THE TASK - When copying the data, keep every line exactly the same.

RECORD EXCERPTS -
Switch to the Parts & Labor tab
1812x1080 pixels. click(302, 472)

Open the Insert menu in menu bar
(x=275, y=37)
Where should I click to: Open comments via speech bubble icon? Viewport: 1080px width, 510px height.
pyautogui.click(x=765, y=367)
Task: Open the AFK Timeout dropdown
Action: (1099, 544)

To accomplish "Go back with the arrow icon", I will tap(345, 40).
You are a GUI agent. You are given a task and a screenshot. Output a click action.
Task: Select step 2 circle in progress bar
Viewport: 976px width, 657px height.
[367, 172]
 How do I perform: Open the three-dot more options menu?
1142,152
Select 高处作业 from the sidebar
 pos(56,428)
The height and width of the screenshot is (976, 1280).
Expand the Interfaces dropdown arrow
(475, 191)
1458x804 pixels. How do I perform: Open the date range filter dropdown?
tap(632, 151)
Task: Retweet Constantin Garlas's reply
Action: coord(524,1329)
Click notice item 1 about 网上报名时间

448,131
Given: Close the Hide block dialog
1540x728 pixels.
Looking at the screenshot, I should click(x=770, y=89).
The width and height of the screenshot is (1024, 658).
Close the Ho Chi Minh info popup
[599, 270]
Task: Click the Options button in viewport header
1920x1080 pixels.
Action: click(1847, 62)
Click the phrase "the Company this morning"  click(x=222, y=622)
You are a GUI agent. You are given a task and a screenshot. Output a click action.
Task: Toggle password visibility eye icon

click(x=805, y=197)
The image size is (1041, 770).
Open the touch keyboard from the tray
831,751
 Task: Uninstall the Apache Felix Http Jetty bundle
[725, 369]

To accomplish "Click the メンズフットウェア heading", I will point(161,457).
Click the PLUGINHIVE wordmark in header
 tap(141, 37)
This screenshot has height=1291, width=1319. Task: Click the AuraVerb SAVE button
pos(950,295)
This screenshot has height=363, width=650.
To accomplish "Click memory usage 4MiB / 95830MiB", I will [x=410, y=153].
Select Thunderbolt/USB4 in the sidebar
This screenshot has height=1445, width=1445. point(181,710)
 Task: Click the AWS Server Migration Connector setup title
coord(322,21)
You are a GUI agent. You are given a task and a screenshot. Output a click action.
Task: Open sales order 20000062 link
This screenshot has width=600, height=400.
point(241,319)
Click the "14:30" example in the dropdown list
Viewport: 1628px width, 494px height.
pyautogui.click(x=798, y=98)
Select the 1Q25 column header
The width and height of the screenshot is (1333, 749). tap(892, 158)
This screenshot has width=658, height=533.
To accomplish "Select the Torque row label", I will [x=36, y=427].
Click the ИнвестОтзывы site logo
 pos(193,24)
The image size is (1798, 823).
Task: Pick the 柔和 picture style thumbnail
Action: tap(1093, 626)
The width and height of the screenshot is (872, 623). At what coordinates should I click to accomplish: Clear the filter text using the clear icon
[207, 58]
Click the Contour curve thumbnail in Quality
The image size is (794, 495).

EXPECTED OUTPUT -
Switch to the Parts & Labor tab
1812x1080 pixels. click(302, 472)

Open the Insert menu in menu bar
(x=275, y=37)
Where should I click to: Open comments via speech bubble icon? Viewport: 1080px width, 510px height.
pyautogui.click(x=765, y=367)
Task: Open the AFK Timeout dropdown
Action: (1099, 544)

To accomplish "Go back with the arrow icon", I will tap(345, 40).
You are a GUI agent. You are given a task and a screenshot. Output a click action.
Task: Select step 2 circle in progress bar
Viewport: 976px width, 657px height.
[367, 172]
 How do I perform: Open the three-dot more options menu?
1142,152
Select 高处作业 from the sidebar
 pos(56,428)
The height and width of the screenshot is (976, 1280).
Expand the Interfaces dropdown arrow
(475, 191)
1458x804 pixels. How do I perform: Open the date range filter dropdown?
tap(632, 151)
Task: Retweet Constantin Garlas's reply
Action: coord(524,1329)
Click notice item 1 about 网上报名时间

448,131
Given: Close the Hide block dialog
1540x728 pixels.
Looking at the screenshot, I should click(x=770, y=89).
The width and height of the screenshot is (1024, 658).
Close the Ho Chi Minh info popup
[599, 270]
Task: Click the Options button in viewport header
1920x1080 pixels.
Action: click(1847, 62)
Click the phrase "the Company this morning"  click(x=222, y=622)
You are a GUI agent. You are given a task and a screenshot. Output a click action.
Task: Toggle password visibility eye icon

click(x=805, y=197)
The image size is (1041, 770).
Open the touch keyboard from the tray
831,751
 Task: Uninstall the Apache Felix Http Jetty bundle
[725, 369]

To accomplish "Click the メンズフットウェア heading", I will point(161,457).
Click the PLUGINHIVE wordmark in header
 tap(141, 37)
This screenshot has height=1291, width=1319. Task: Click the AuraVerb SAVE button
pos(950,295)
This screenshot has height=363, width=650.
To accomplish "Click memory usage 4MiB / 95830MiB", I will [x=410, y=153].
Select Thunderbolt/USB4 in the sidebar
This screenshot has height=1445, width=1445. point(181,710)
 Task: Click the AWS Server Migration Connector setup title
coord(322,21)
You are a GUI agent. You are given a task and a screenshot. Output a click action.
Task: Open sales order 20000062 link
This screenshot has width=600, height=400.
point(241,319)
Click the "14:30" example in the dropdown list
Viewport: 1628px width, 494px height.
pyautogui.click(x=798, y=98)
Select the 1Q25 column header
The width and height of the screenshot is (1333, 749). tap(892, 158)
This screenshot has width=658, height=533.
To accomplish "Select the Torque row label", I will [x=36, y=427].
Click the ИнвестОтзывы site logo
 pos(193,24)
The image size is (1798, 823).
Task: Pick the 柔和 picture style thumbnail
Action: tap(1093, 626)
The width and height of the screenshot is (872, 623). At what coordinates should I click to accomplish: Clear the filter text using the clear icon
[207, 58]
Click the Contour curve thumbnail in Quality
The image size is (794, 495).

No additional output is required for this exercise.